Saved data entries:

= Beginning of Section =

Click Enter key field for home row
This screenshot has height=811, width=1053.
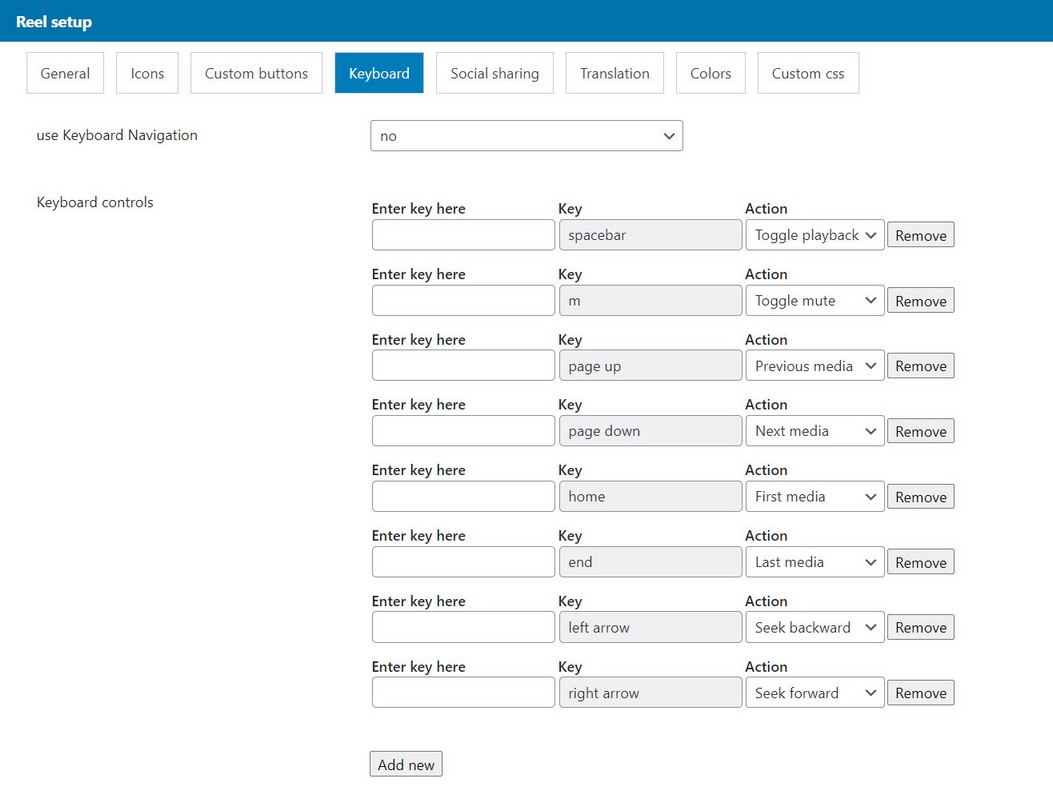tap(463, 497)
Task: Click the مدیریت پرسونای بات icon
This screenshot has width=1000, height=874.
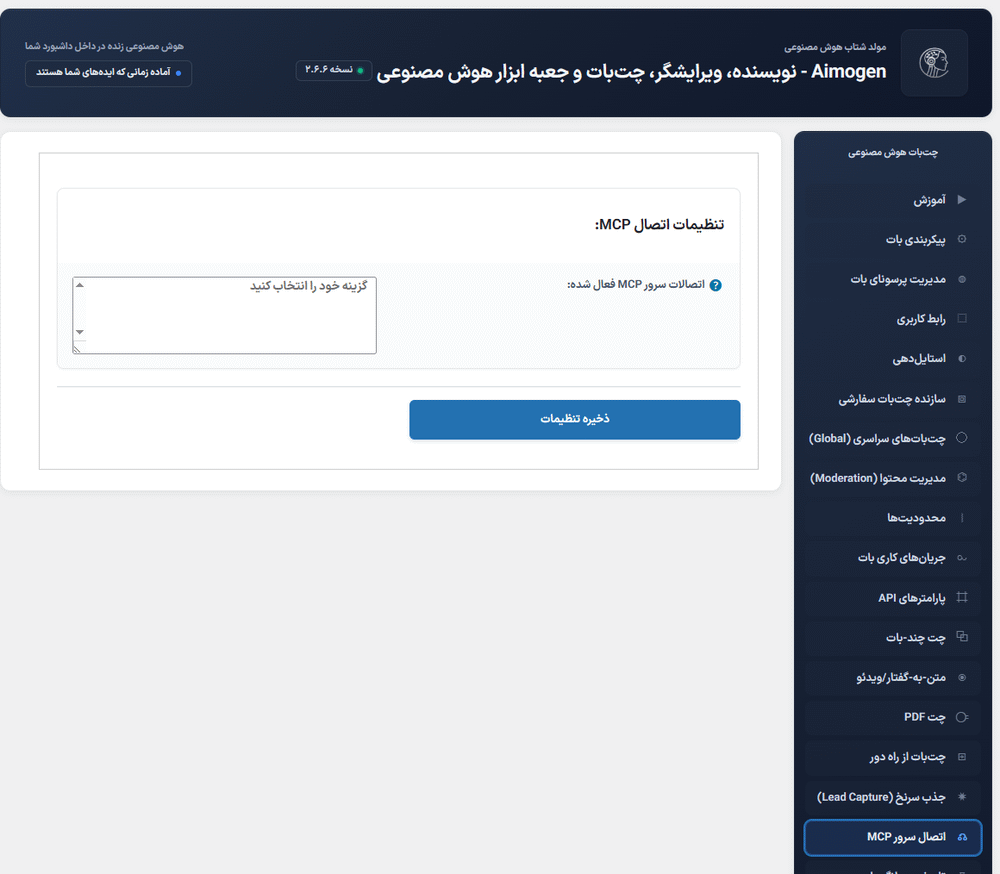Action: [x=961, y=279]
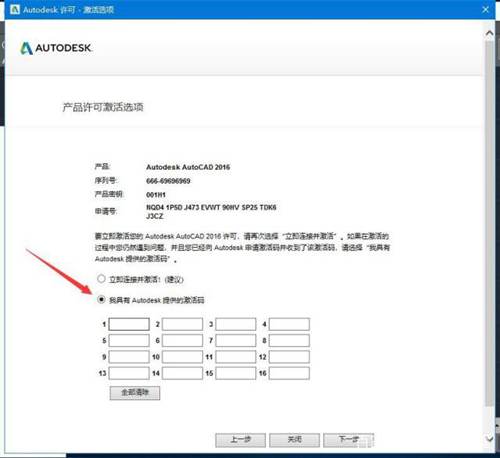Click the Autodesk title bar app icon
Screen dimensions: 500x458
point(15,9)
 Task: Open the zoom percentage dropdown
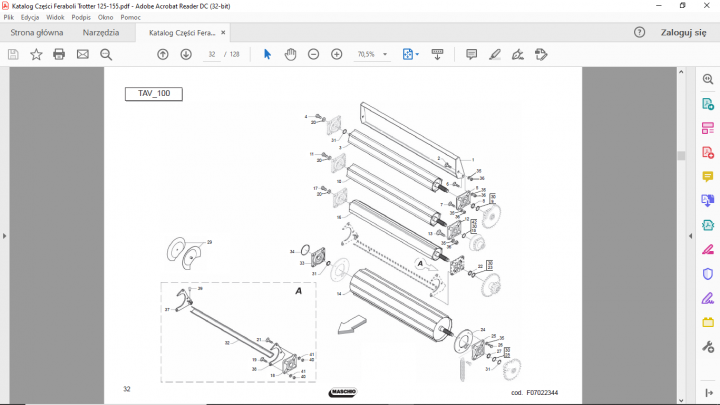385,54
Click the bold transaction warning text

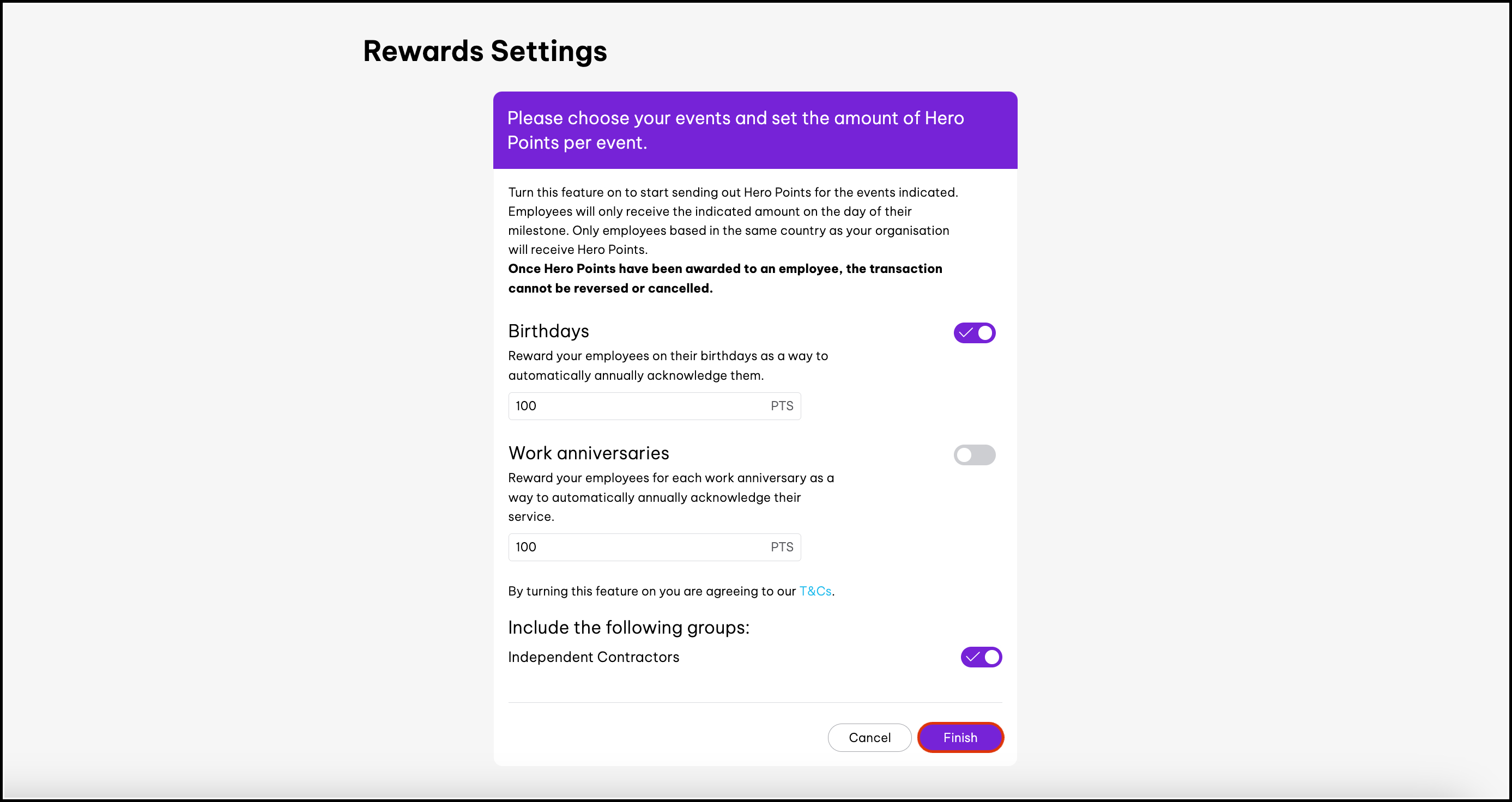(x=724, y=278)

= End of Section =

PROBLEM TO SOLVE:
Set every line of the records down again exactly, and exclude all pictures.

EXPECTED ANSWER:
Click Enter key field for home row
This screenshot has height=811, width=1053.
tap(463, 497)
Task: Click the مدیریت پرسونای بات icon
This screenshot has width=1000, height=874.
Action: [x=961, y=279]
Click the Autodesk title bar app icon
Screen dimensions: 500x458
point(15,9)
 Task: Open the zoom percentage dropdown
385,54
Click the bold transaction warning text

(x=724, y=278)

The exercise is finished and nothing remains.